- **Dataset excerpts**:
--- BEGIN ---

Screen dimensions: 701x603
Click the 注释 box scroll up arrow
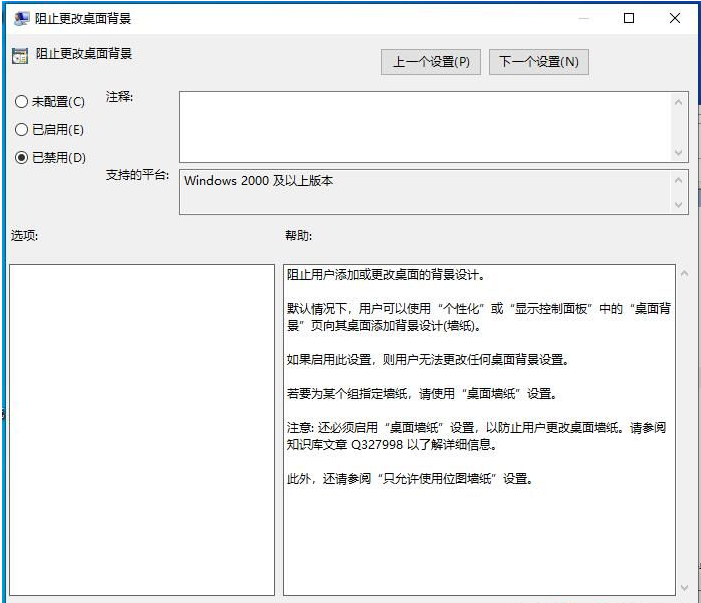pos(680,101)
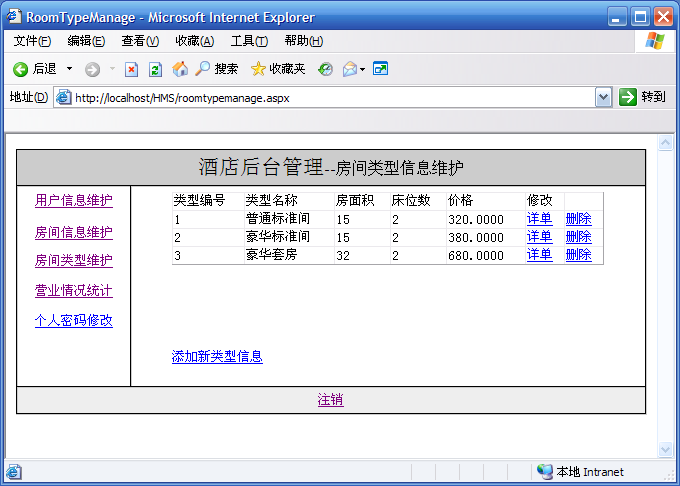680x486 pixels.
Task: Click the address bar URL field
Action: tap(330, 97)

--- END ---

Copy every item above word for word, leaving out the pictures.

- **Exercise response**:
Screen dimensions: 701x603
Click the 注释 box scroll up arrow
pos(680,101)
680x486 pixels.
Task: Click the address bar URL field
Action: tap(330, 97)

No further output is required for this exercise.